INPUT start

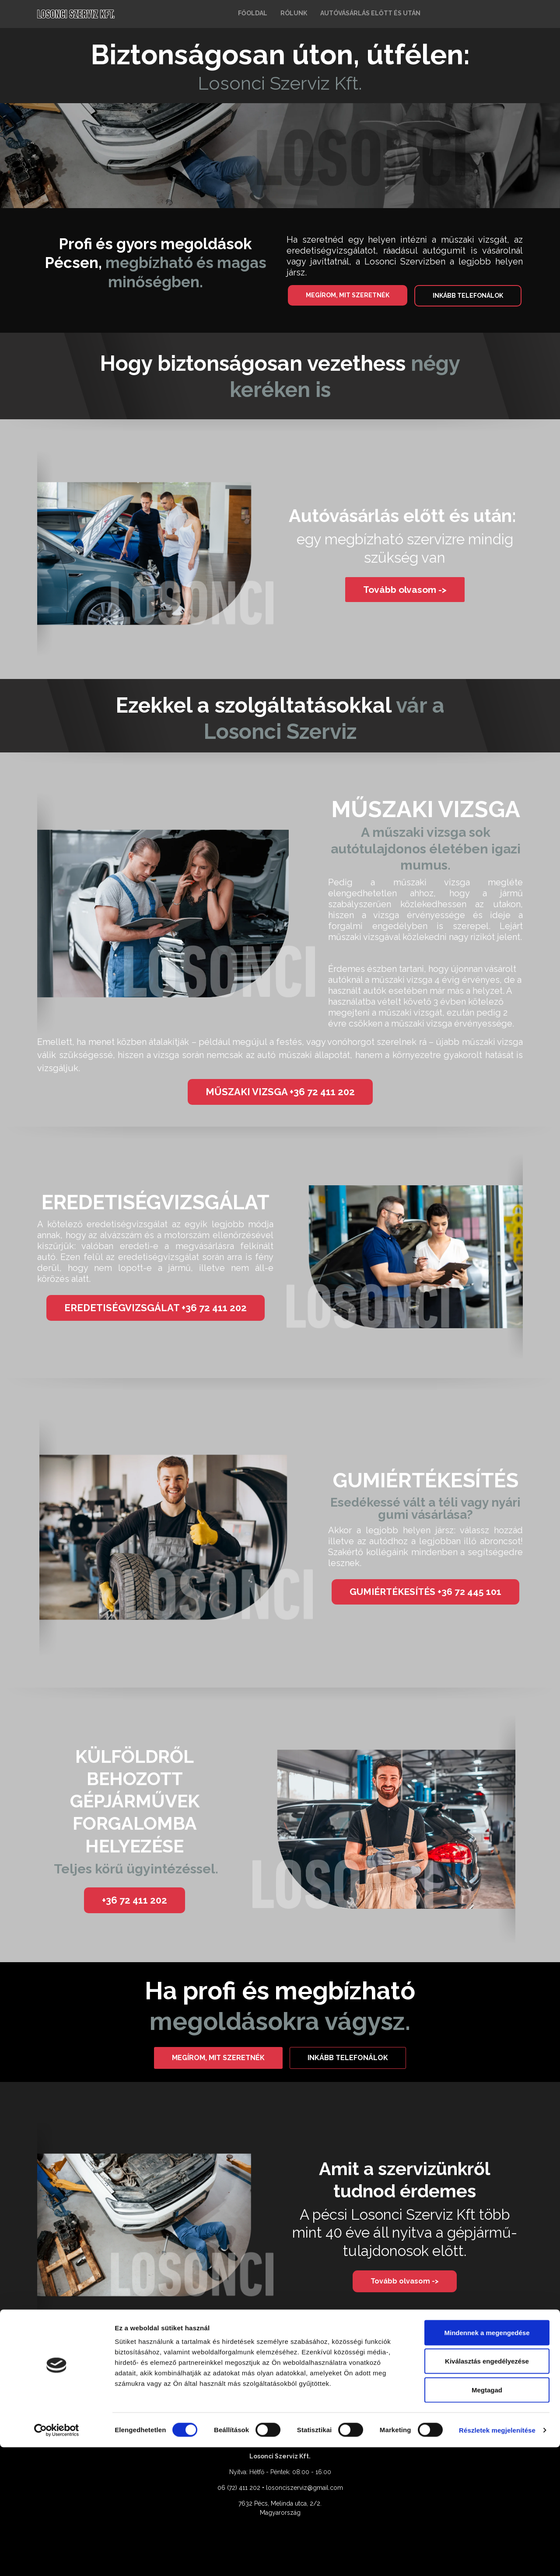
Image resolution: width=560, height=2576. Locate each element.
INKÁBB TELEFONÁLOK (468, 295)
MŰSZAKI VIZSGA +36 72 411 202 (280, 1091)
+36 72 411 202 (134, 1900)
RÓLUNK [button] (293, 13)
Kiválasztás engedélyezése (487, 2490)
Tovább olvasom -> (405, 589)
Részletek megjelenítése (497, 2558)
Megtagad (487, 2518)
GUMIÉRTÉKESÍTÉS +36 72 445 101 (425, 1591)
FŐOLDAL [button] (252, 13)
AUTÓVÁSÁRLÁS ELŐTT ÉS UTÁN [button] (370, 13)
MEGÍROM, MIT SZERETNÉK (347, 295)
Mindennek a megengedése (486, 2461)
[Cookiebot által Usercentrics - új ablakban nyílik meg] (56, 2559)
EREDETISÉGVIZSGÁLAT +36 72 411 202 (155, 1307)
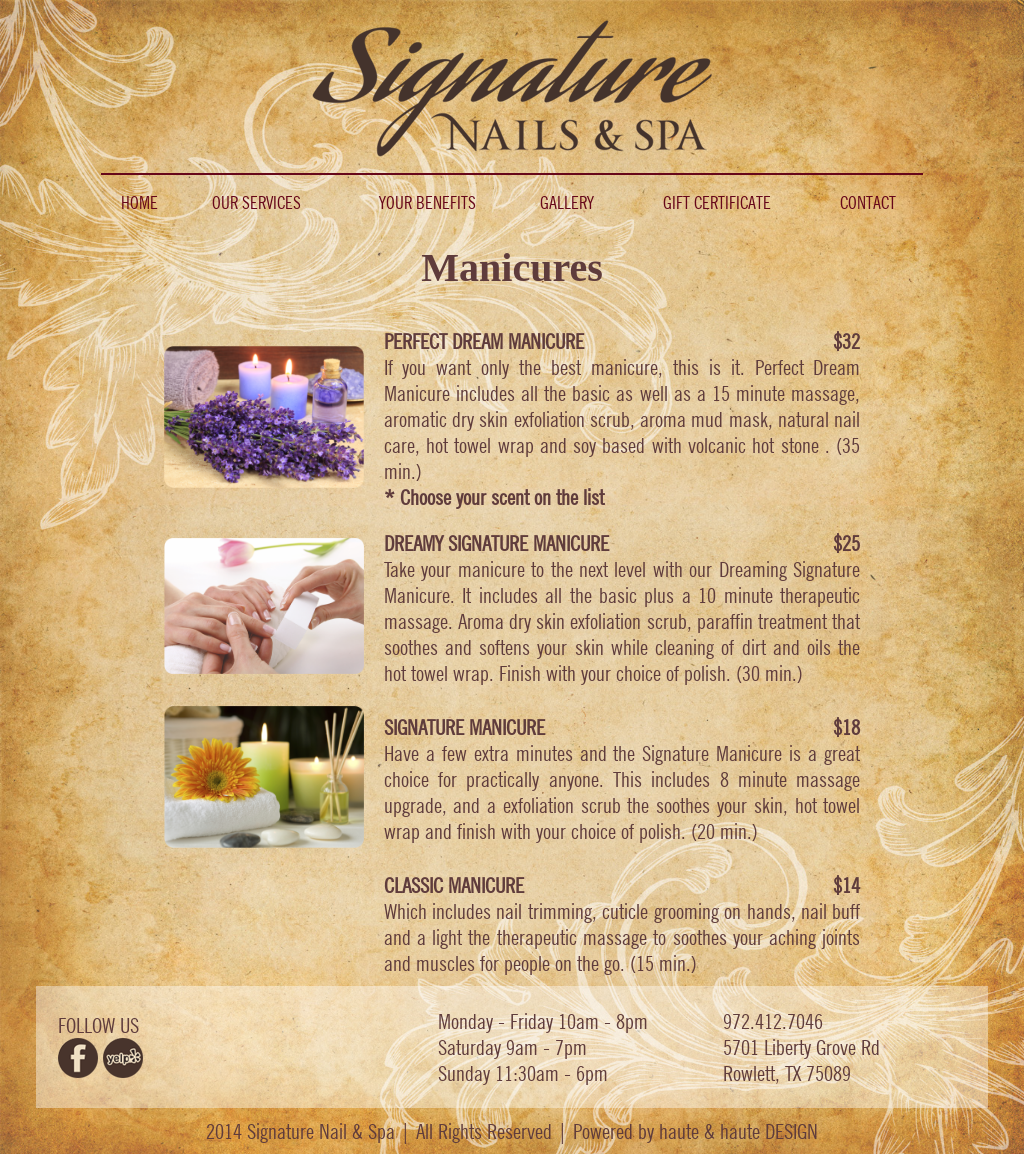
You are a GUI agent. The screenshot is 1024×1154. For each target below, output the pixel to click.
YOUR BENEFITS (427, 202)
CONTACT (868, 202)
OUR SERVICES (256, 202)
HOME (139, 202)
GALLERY (567, 202)
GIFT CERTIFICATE (717, 202)
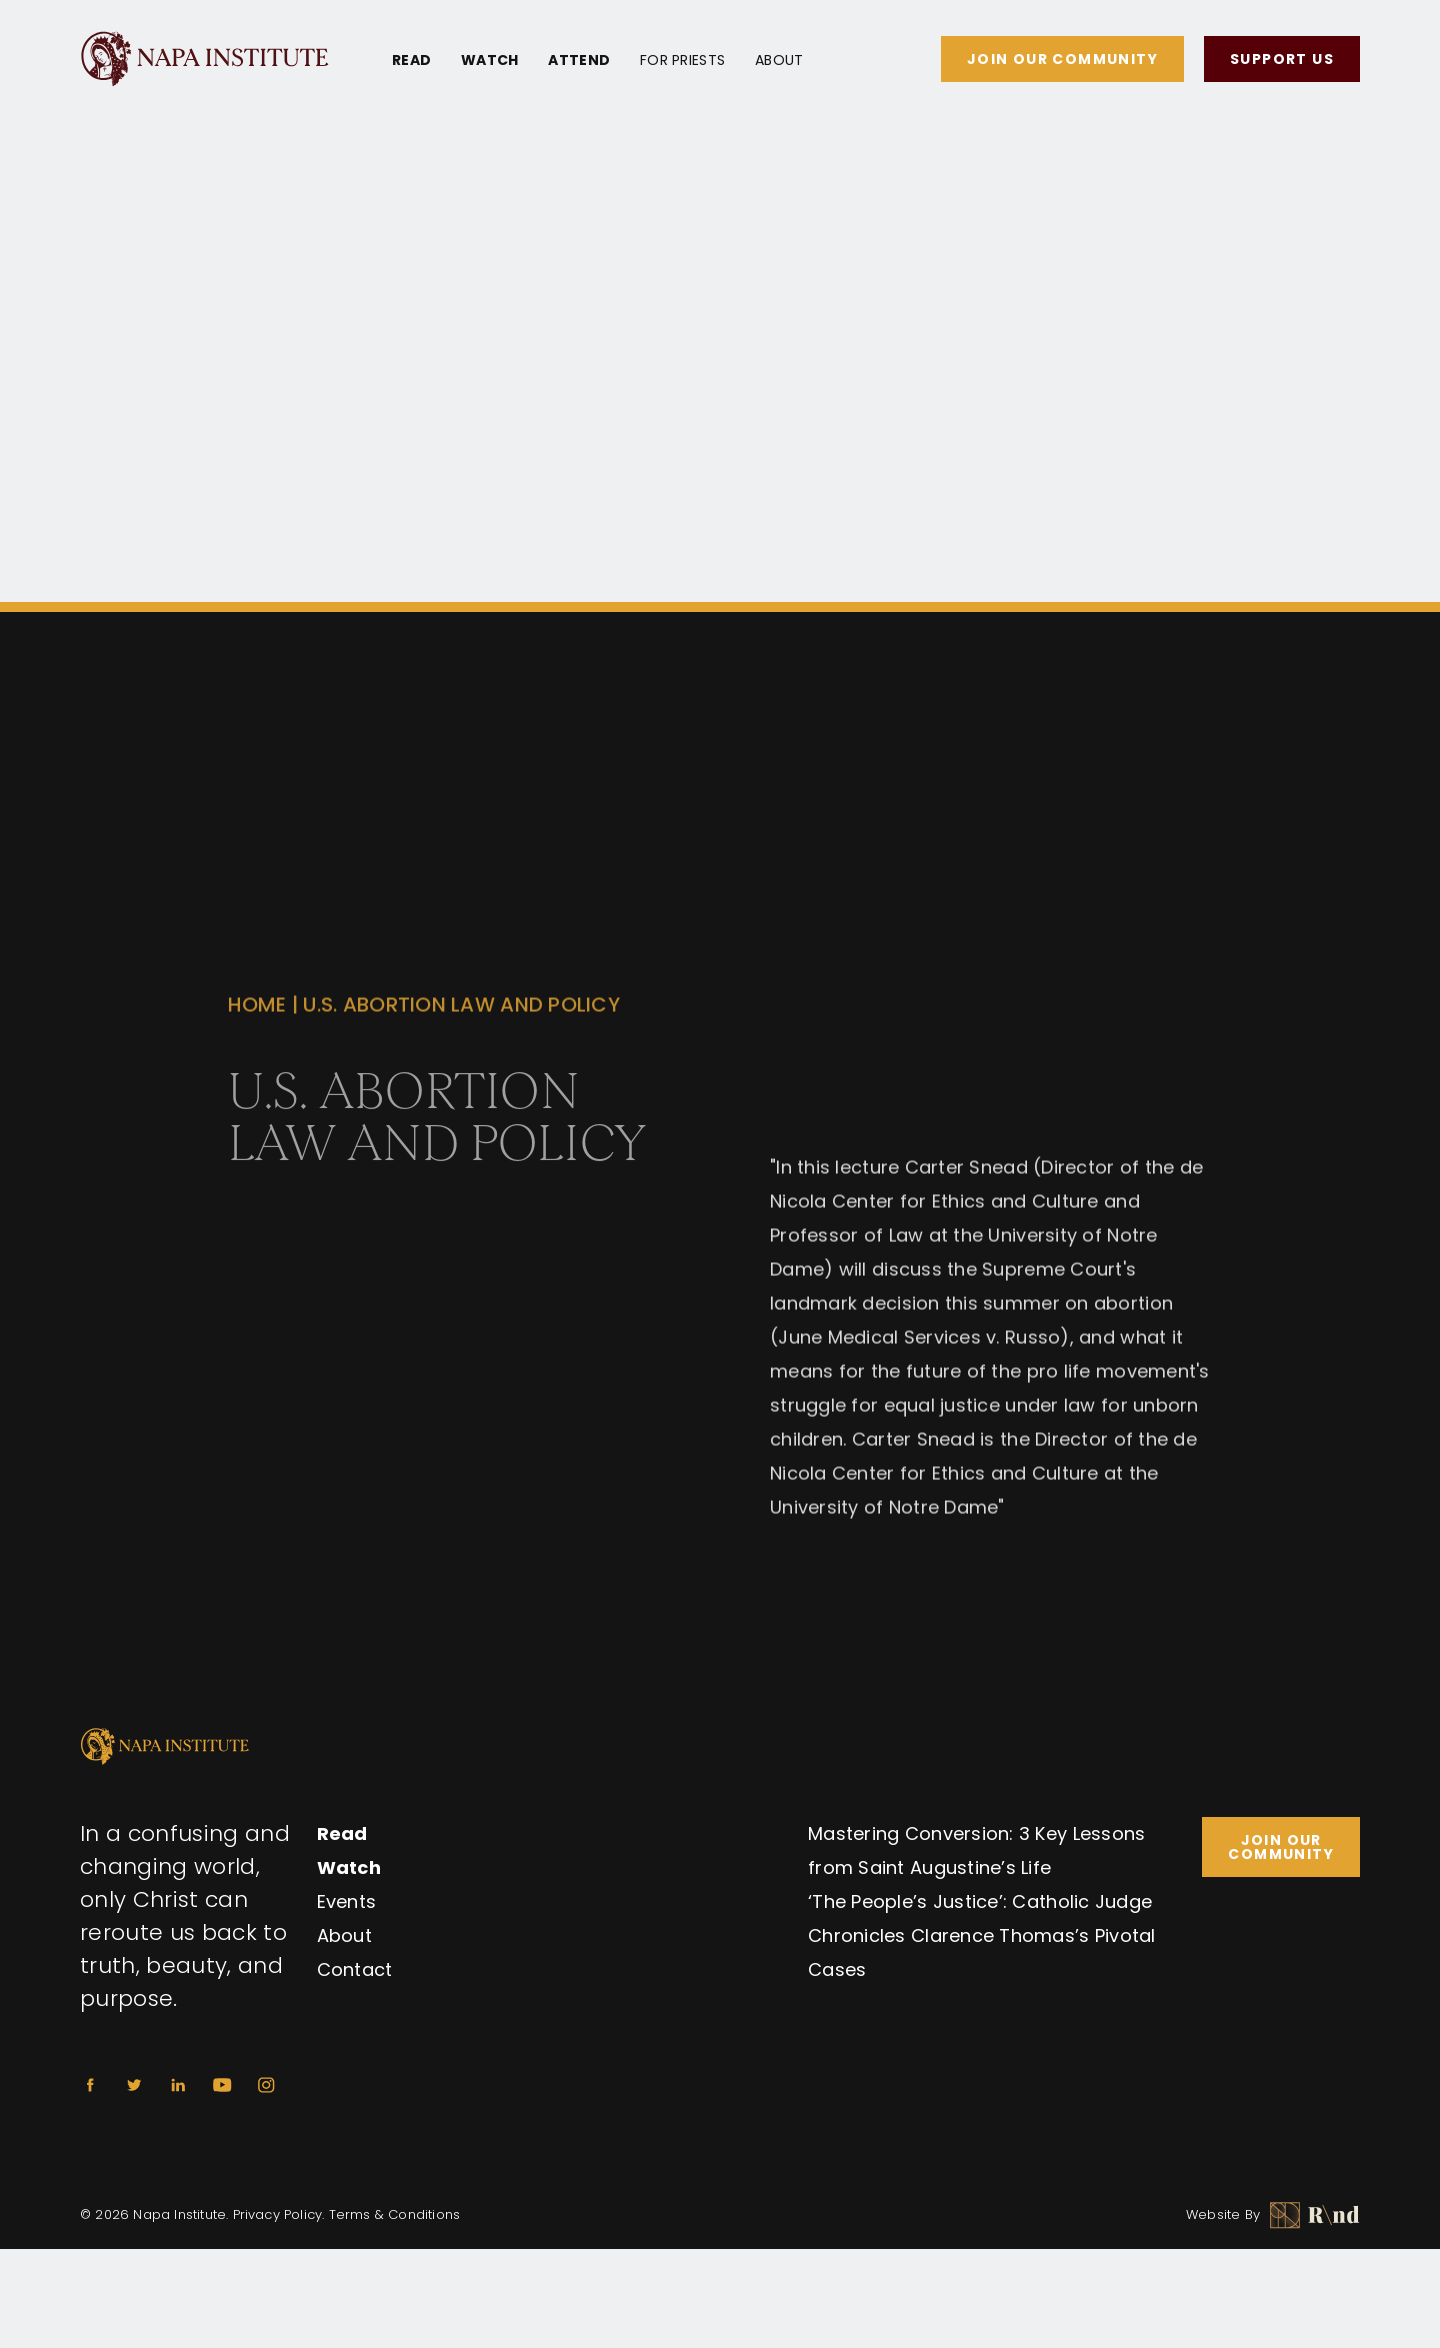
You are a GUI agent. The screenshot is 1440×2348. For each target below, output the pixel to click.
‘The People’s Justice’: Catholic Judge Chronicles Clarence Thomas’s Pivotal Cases (982, 1935)
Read (411, 60)
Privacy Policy (278, 2214)
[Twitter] (134, 2085)
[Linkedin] (178, 2085)
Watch (489, 60)
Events (347, 1901)
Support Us (1282, 59)
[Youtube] (222, 2085)
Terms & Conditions (395, 2214)
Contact (355, 1969)
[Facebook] (90, 2085)
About (779, 60)
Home (257, 1027)
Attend (579, 60)
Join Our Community (1062, 59)
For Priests (682, 60)
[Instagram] (266, 2085)
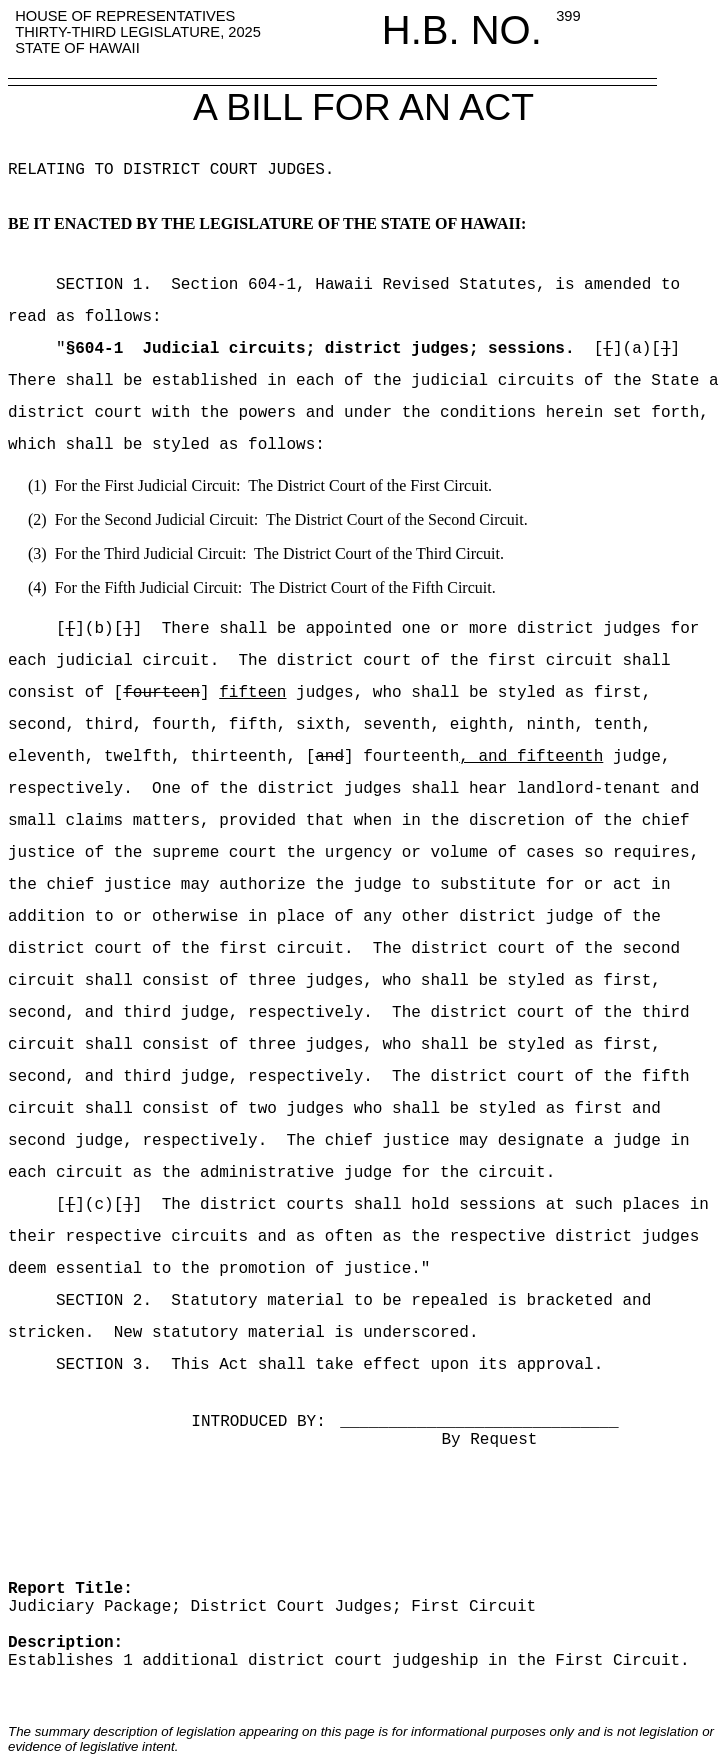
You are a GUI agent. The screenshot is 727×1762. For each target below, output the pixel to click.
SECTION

INPUT end

### TO DO
Count the lines in the records that contain the string "button", treating uppercase and lowercase as different, and give only the number.

### RESULT FOR THIS EXERCISE
3